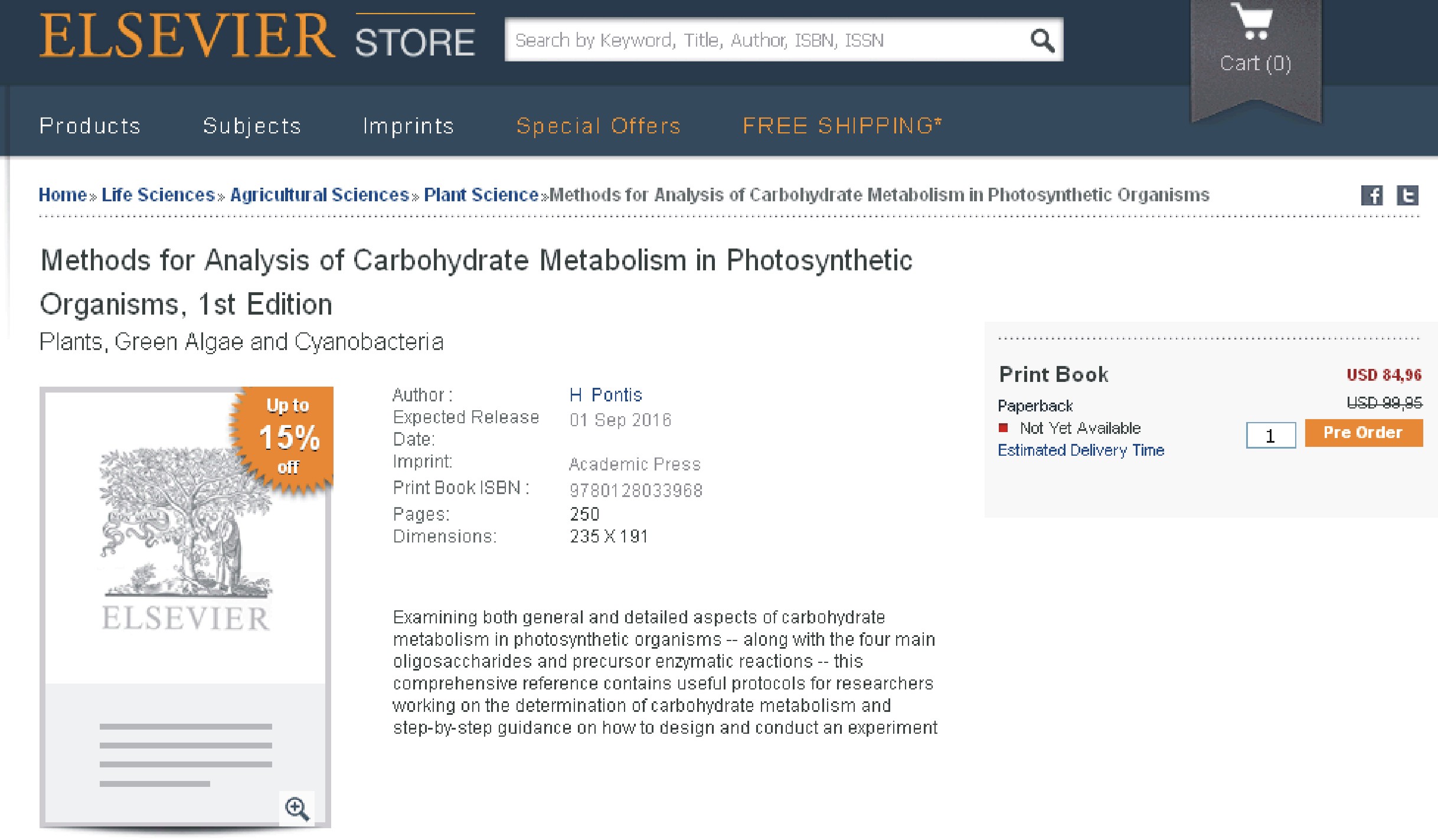
Task: Share on Facebook icon
Action: (1372, 195)
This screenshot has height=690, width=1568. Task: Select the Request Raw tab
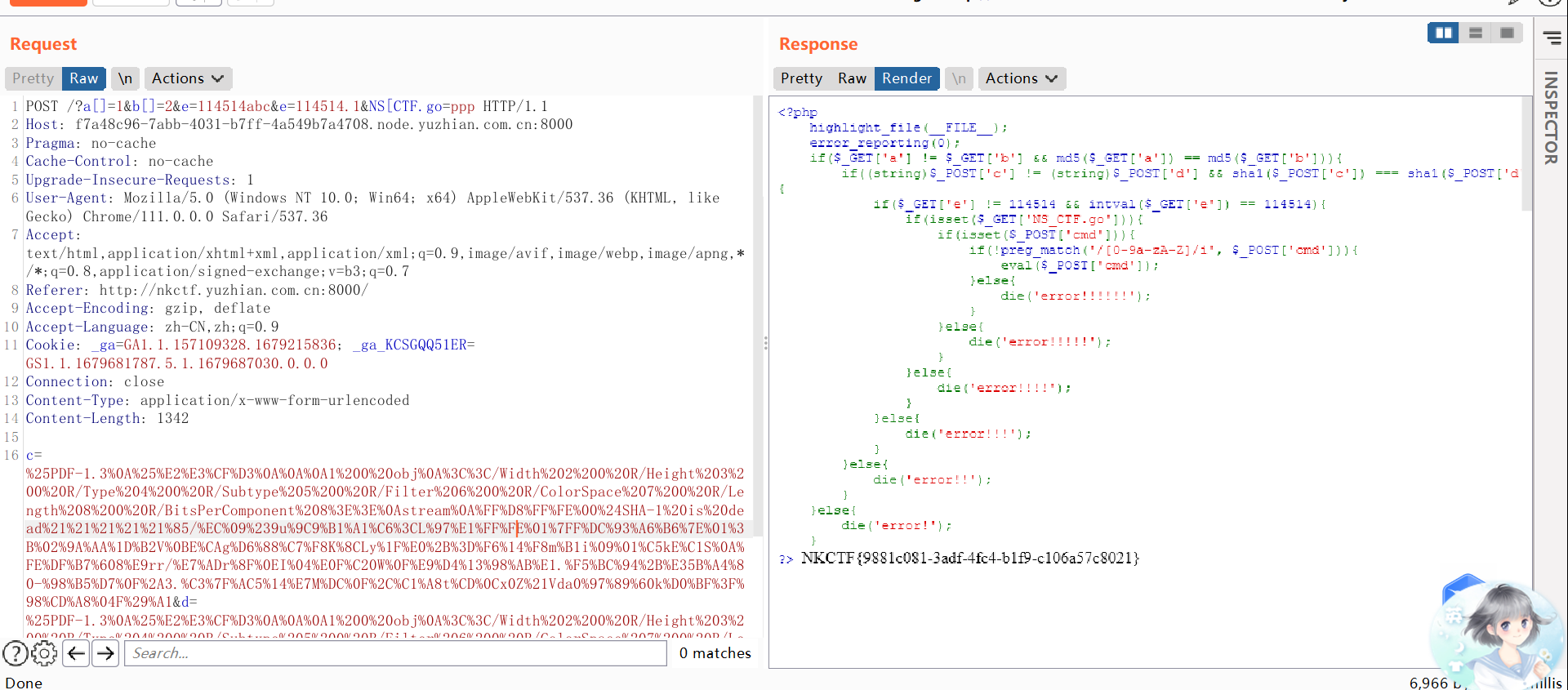tap(83, 78)
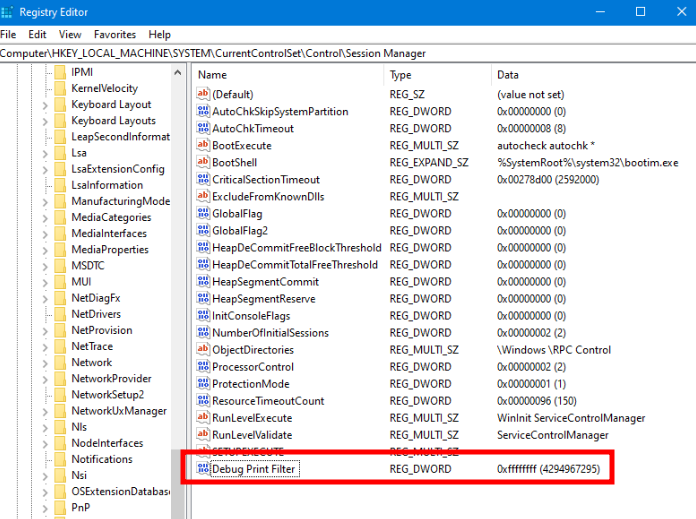The width and height of the screenshot is (696, 519).
Task: Click the tree pane vertical scrollbar
Action: (x=178, y=300)
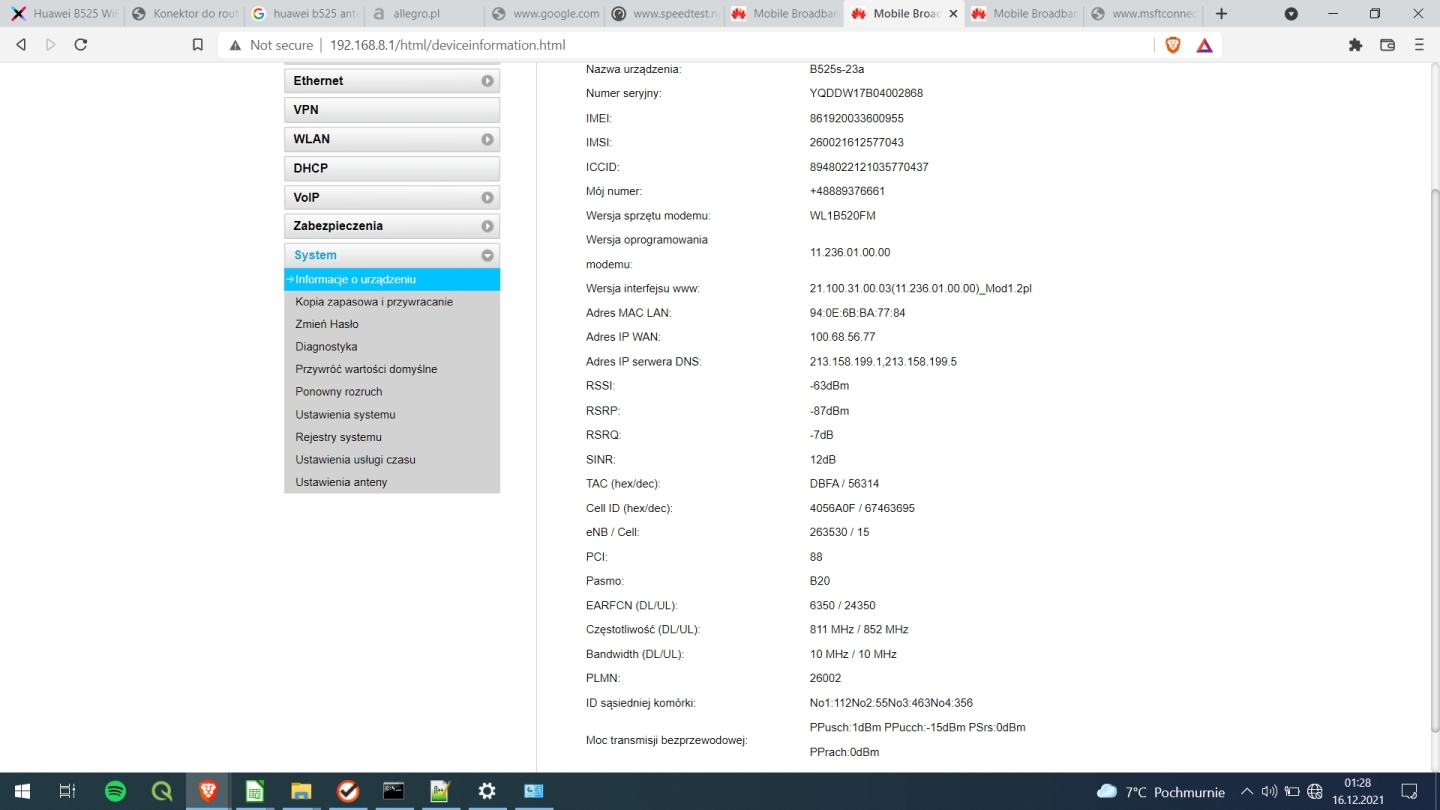
Task: Expand the Ethernet menu section
Action: (x=487, y=81)
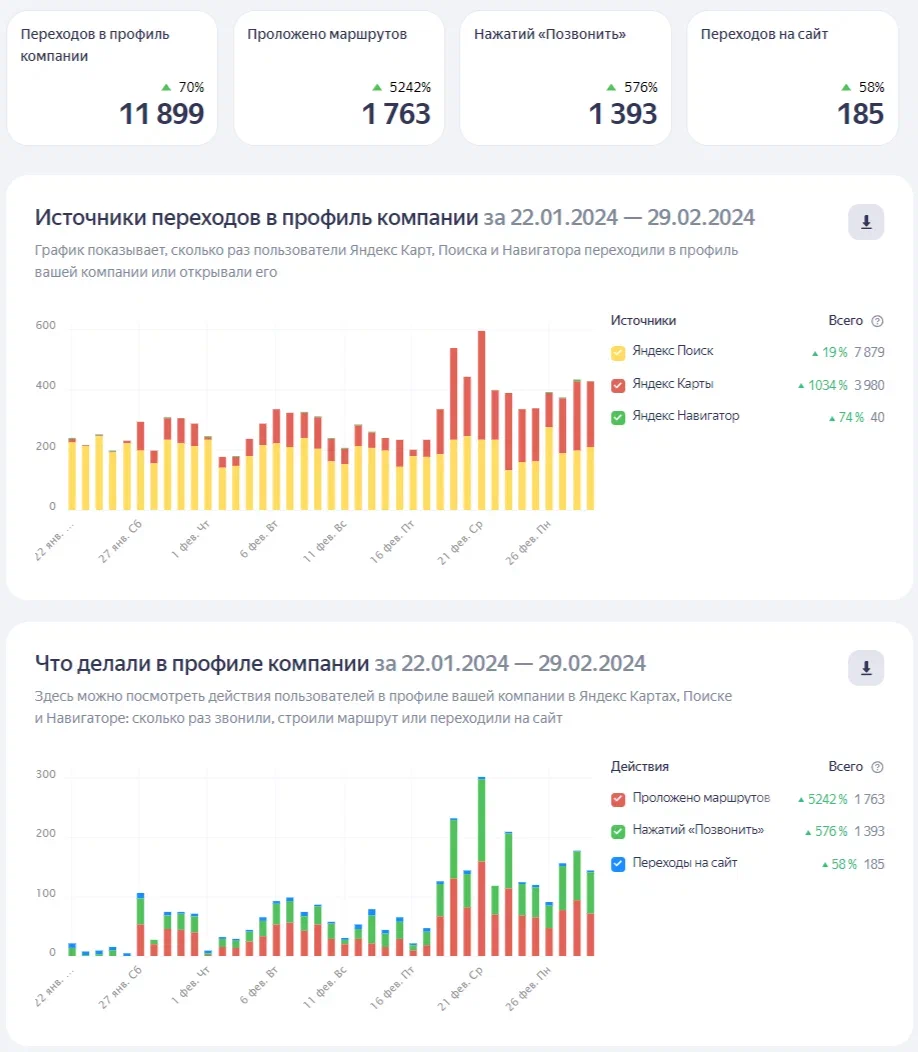Toggle Проложено маршрутов in the actions legend
This screenshot has width=918, height=1052.
618,799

▶ **Your goal**
Please render every one of the lines above as a Markdown table with the columns "Row" and "Line", numbering each row and skipping blank lines. Leave the pictures out of your answer.

▶ **The solution**
| Row | Line |
|---|---|
| 1 | Task: Share on Facebook icon |
| 2 | Action: (1372, 195) |
| 3 | This screenshot has height=690, width=1568. Task: Select the Request Raw tab |
| 4 | tap(83, 78) |
| 5 | The width and height of the screenshot is (696, 519). |
| 6 | Task: Click the tree pane vertical scrollbar |
| 7 | Action: (x=178, y=300) |
| 8 | Task: Expand the Ethernet menu section |
| 9 | Action: (x=487, y=81) |
| 10 | Toggle Проложено маршрутов in the actions legend |
| 11 | This screenshot has width=918, height=1052. |
| 12 | 618,799 |